Pour Blondel Silenou, dénoncer les conséquences négatives d’un projet ne signifie pas être contre le développement. Il s’agit plutôt pour les populations de faire valoir un droit légitime et de demander que leurs intérêts soient pris en compte.
Ladite formation invite donc les journalistes à dépasser le traitement classique des projets climatiques. Au-delà des cérémonies de lancement et des annonces de financement, ils sont appelés à vérifier leur mise en œuvre, suivre les fonds, examiner les résultats et s’intéresser aux éventuels impacts environnementaux et sociaux.
Les participants ont également découvert des ressources numériques permettant de poursuivre leur apprentissage, de rechercher des informations sur les projets et de mieux comprendre les procédures de recours.
Pour Gracia Lokonon, étudiante en évaluation environnementale et sociale et représentante de la société civile, cette initiative constitue une véritable opportunité.
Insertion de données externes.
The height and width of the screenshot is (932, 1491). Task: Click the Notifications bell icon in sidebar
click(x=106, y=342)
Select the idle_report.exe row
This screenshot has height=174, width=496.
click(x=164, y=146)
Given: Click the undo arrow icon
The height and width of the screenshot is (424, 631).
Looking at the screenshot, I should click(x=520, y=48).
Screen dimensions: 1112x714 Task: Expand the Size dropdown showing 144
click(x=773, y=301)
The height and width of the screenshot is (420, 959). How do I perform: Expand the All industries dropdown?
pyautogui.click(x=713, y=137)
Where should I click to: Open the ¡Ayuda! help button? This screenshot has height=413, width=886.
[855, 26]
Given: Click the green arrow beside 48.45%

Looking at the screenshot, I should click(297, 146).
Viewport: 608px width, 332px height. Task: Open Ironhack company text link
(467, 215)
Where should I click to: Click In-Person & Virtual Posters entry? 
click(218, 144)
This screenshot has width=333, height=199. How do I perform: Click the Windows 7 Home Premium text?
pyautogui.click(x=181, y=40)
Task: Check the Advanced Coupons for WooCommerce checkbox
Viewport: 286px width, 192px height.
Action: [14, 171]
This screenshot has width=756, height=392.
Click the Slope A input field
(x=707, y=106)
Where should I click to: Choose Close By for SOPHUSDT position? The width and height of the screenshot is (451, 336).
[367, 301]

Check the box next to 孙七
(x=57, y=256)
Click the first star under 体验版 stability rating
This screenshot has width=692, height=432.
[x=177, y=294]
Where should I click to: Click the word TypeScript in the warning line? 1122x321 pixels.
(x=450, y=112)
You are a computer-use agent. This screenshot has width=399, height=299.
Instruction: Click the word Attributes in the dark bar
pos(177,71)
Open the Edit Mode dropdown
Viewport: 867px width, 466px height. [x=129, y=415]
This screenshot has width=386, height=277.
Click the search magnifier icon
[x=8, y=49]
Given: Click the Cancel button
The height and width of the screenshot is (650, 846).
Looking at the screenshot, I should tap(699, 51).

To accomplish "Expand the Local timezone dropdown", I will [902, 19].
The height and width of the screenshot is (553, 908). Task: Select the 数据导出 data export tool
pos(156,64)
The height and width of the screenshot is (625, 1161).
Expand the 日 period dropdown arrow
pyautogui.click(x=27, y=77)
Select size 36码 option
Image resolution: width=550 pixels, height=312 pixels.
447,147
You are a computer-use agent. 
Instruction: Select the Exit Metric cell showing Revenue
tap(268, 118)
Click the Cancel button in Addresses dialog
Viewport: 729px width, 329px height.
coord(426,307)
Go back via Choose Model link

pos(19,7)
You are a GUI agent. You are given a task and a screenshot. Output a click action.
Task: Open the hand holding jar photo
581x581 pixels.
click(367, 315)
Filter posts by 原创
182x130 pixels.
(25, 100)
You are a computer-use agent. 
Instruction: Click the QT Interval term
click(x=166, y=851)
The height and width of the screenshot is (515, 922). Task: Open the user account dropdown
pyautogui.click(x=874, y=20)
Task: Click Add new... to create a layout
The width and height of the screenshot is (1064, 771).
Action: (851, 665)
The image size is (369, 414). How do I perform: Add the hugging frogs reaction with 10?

Elle estime que la formation a permis aux participants de mieux s’imprégner du mécanisme et souhaite que de telles sessions soient régulièrement organisées afin de renforcer les capacités des acteurs.
Même constat chez Jeanne d’arc, journaliste à Le Rural Bénin tv. Dans un contexte où les projets climatiques se multiplient, elle juge indispensable que les professionnels des médias soient suffisamment outillés pour accéder aux informations et les mettre à la disposition des communautés.
Pour les participants, cette formation marque donc une étape importante dans la spécialisation du journalisme environnemental au Bénin. Elle leur donne des clés pour mieux décrypter les projets financés par le Fonds vert, interroger leur mise en œuvre et surtout porter la voix des populations concernées.
Au terme de la session, le message est clair : un projet climatique ne doit pas seulement être évalué à travers son financement ou ses objectifs environnementaux. Il doit aussi être apprécié à l’aune de ses effets sur les populations.
En renforçant les capacités des médias sur le mécanisme de recours indépendant, l’initiative entend ainsi faire des journalistes des relais essentiels entre les communautés, les porteurs de projets et les mécanismes de recours, au service de davantage de transparence, de justice climatique et de protection des droits.